• Job item:
Copy out, word for word, the text of the rows below from the line containing "Find the location" up to and including the line containing "nominee-name-label: 胡先煦 is".

• Extracted records:
________________________________________
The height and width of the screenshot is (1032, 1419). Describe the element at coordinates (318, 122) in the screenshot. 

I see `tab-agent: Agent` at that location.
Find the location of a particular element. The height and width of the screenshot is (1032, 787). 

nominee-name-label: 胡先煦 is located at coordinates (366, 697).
________________________________________
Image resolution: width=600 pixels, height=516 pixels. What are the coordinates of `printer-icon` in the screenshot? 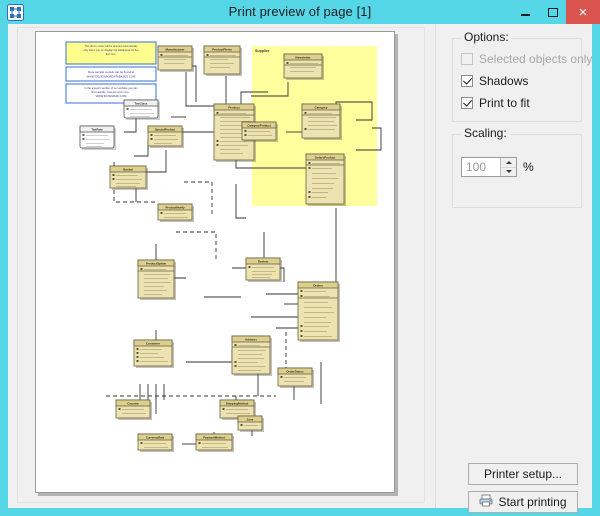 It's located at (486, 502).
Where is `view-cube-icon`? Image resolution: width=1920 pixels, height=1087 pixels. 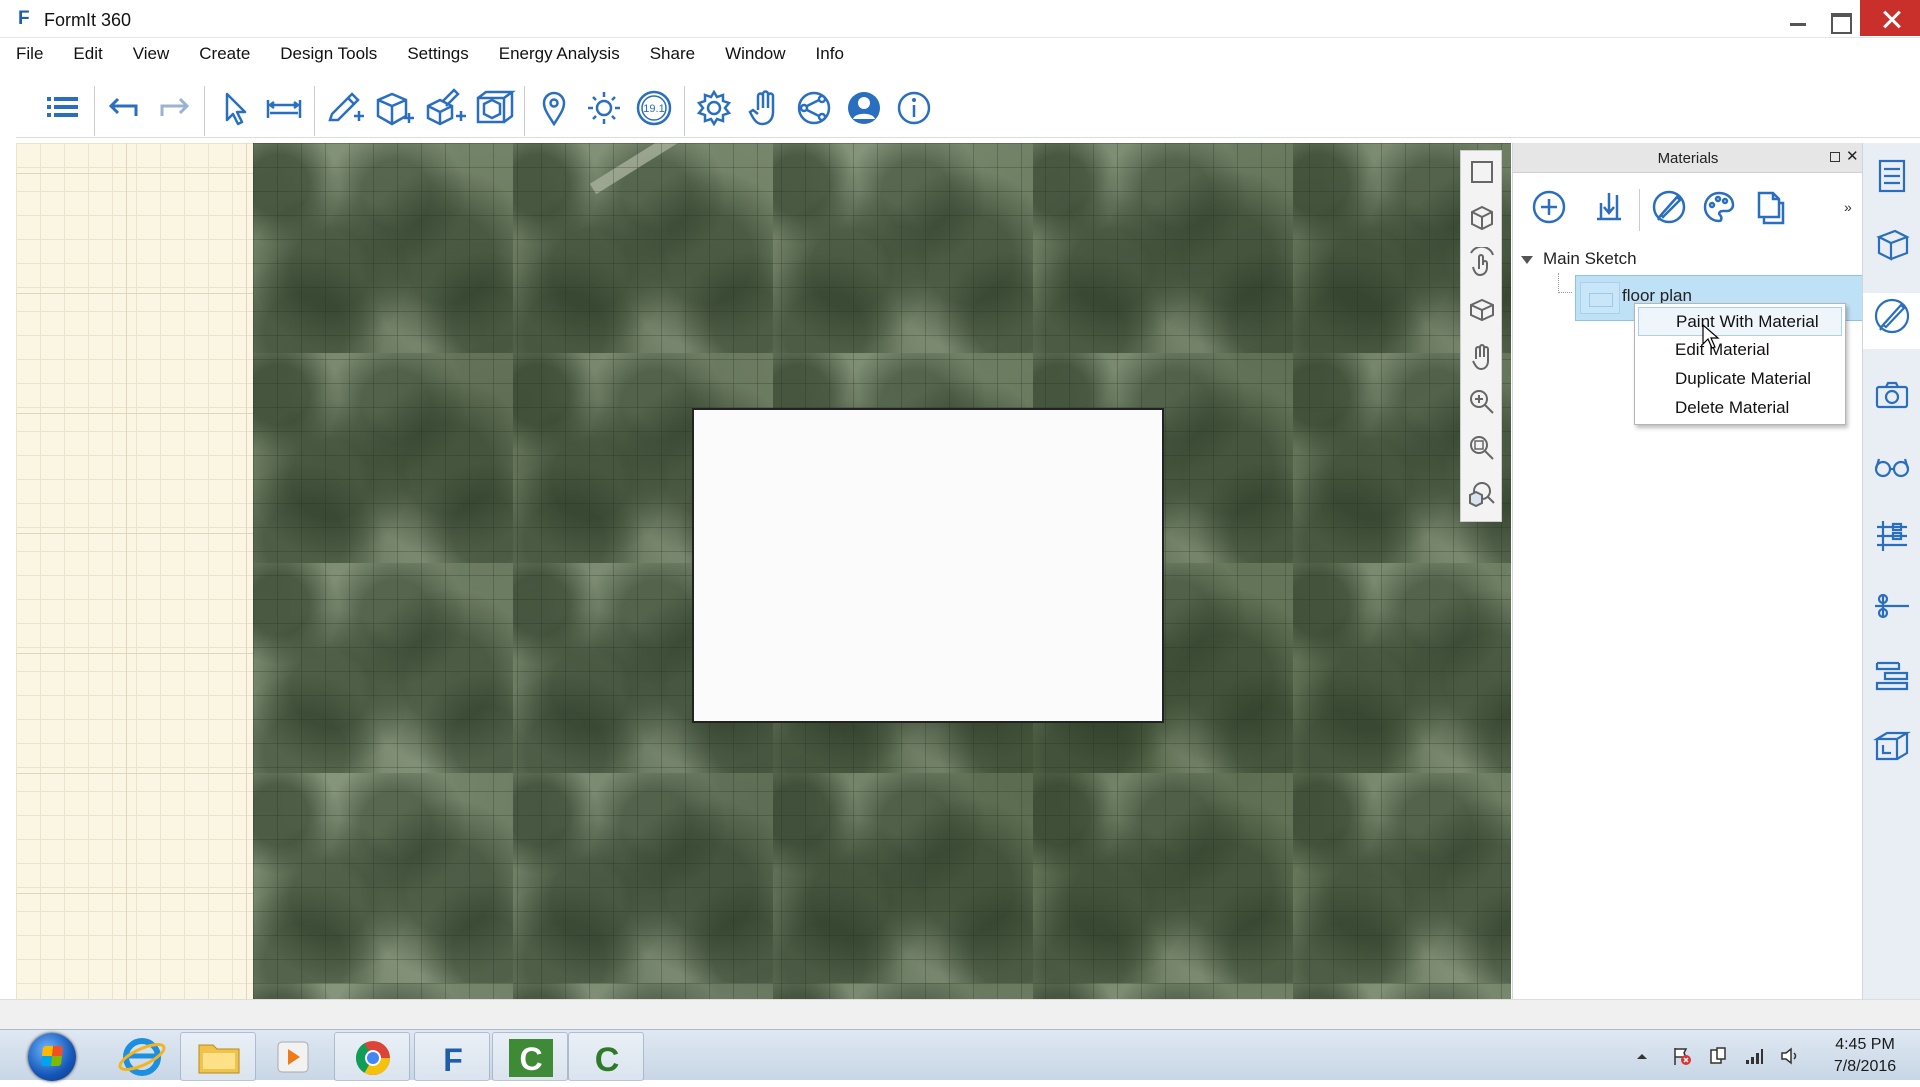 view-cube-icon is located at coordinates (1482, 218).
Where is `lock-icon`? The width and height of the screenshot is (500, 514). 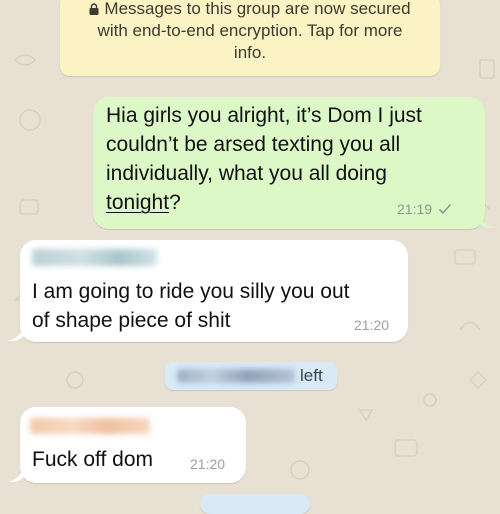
________________________________________
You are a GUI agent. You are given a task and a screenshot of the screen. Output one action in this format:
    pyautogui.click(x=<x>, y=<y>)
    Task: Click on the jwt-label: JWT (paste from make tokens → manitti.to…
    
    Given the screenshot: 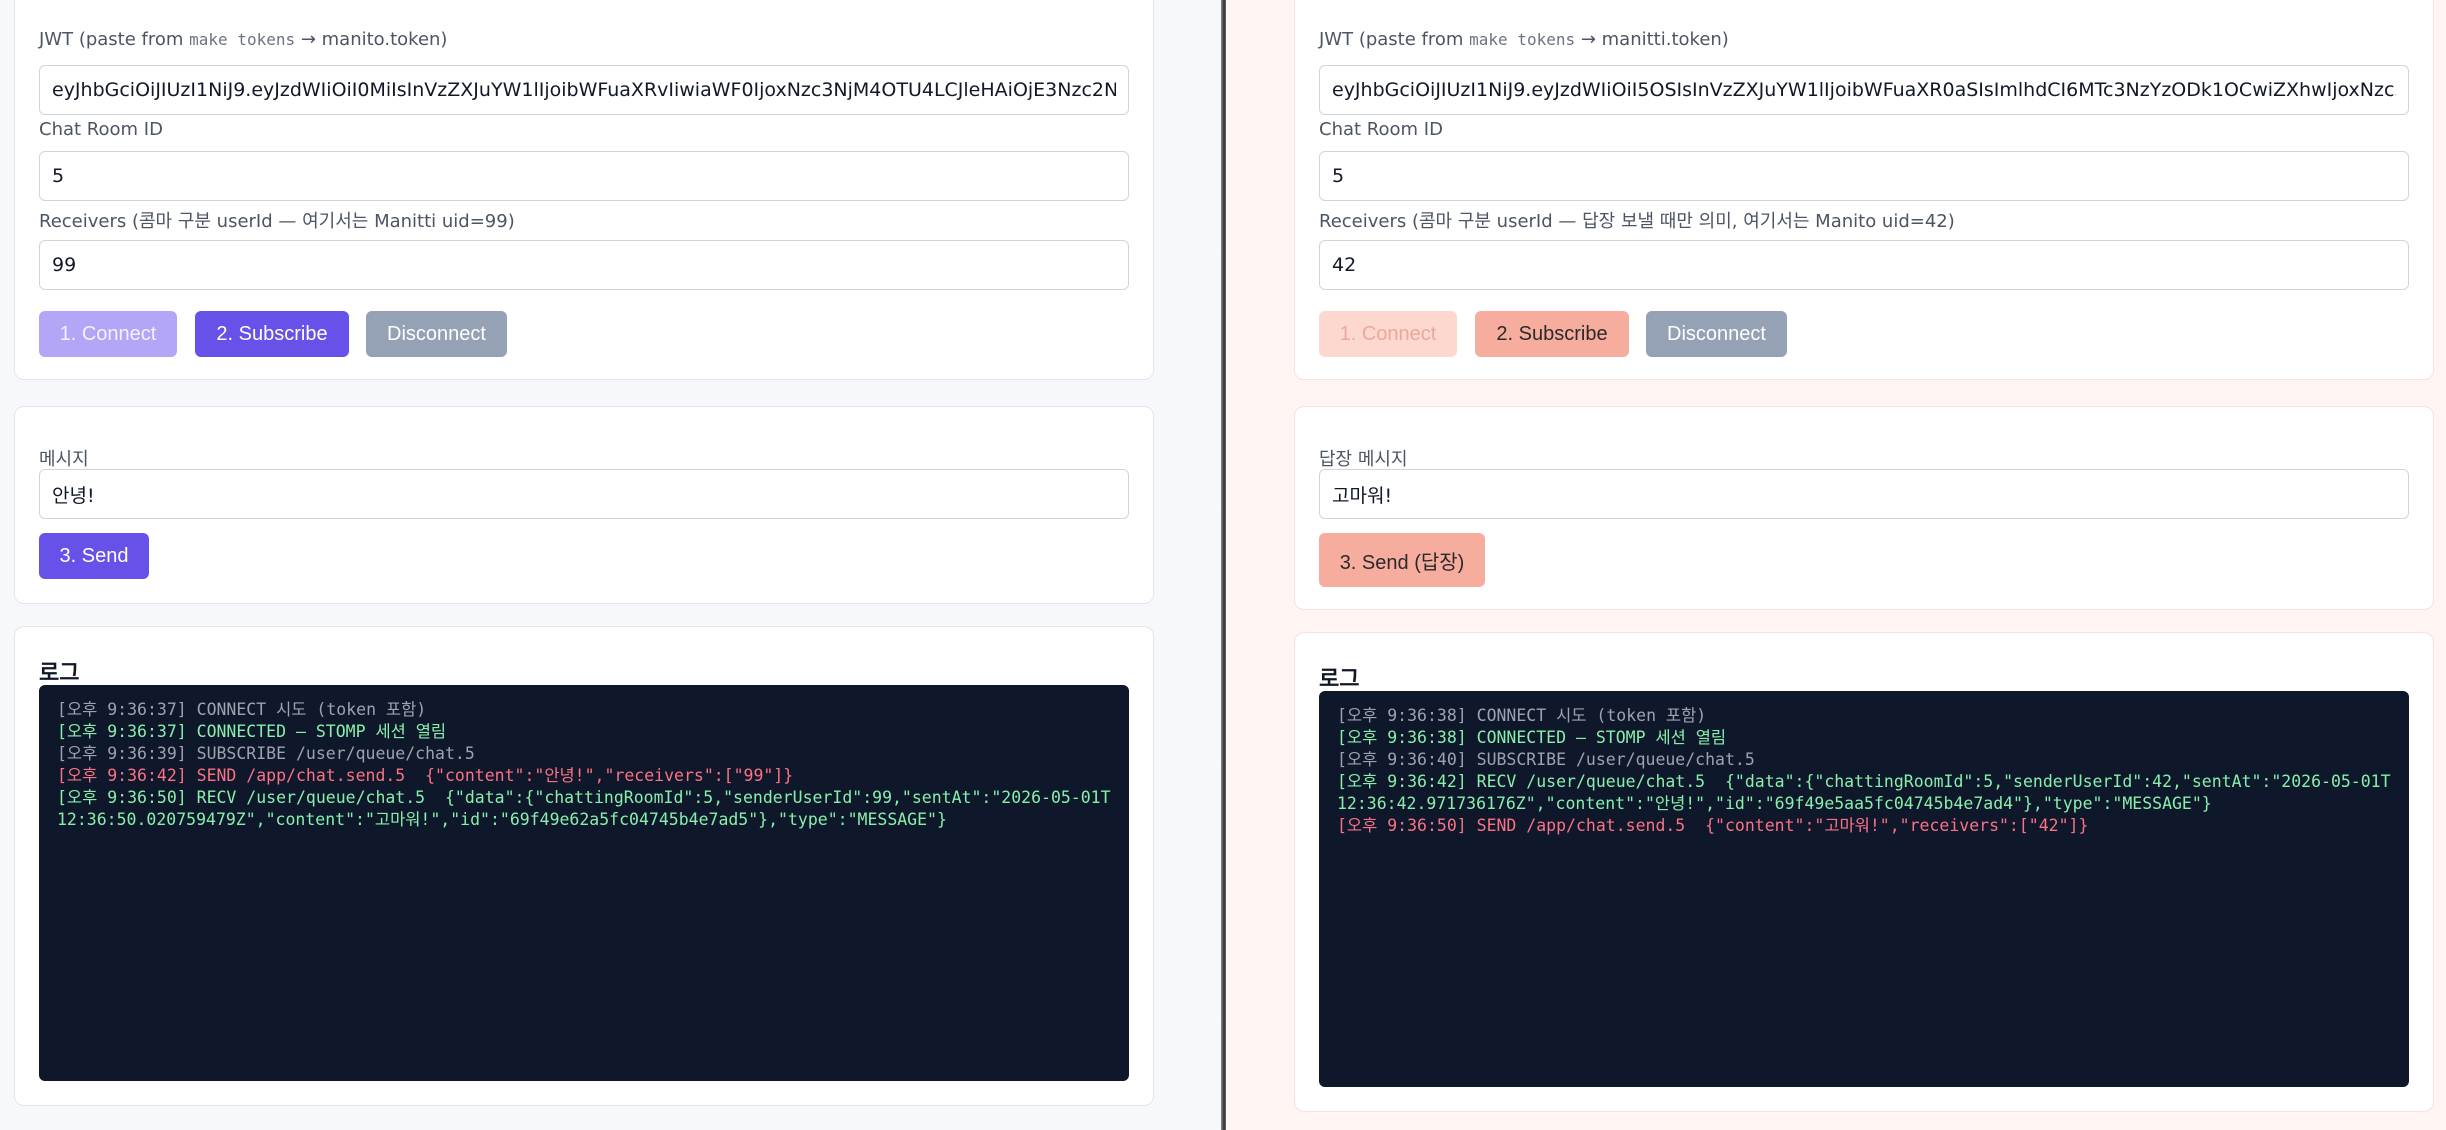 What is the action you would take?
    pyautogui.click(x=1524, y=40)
________________________________________
• Answer to this problem:
Find the location of a particular element. The height and width of the screenshot is (1032, 787). 

nominee-name-label: 胡先煦 is located at coordinates (366, 697).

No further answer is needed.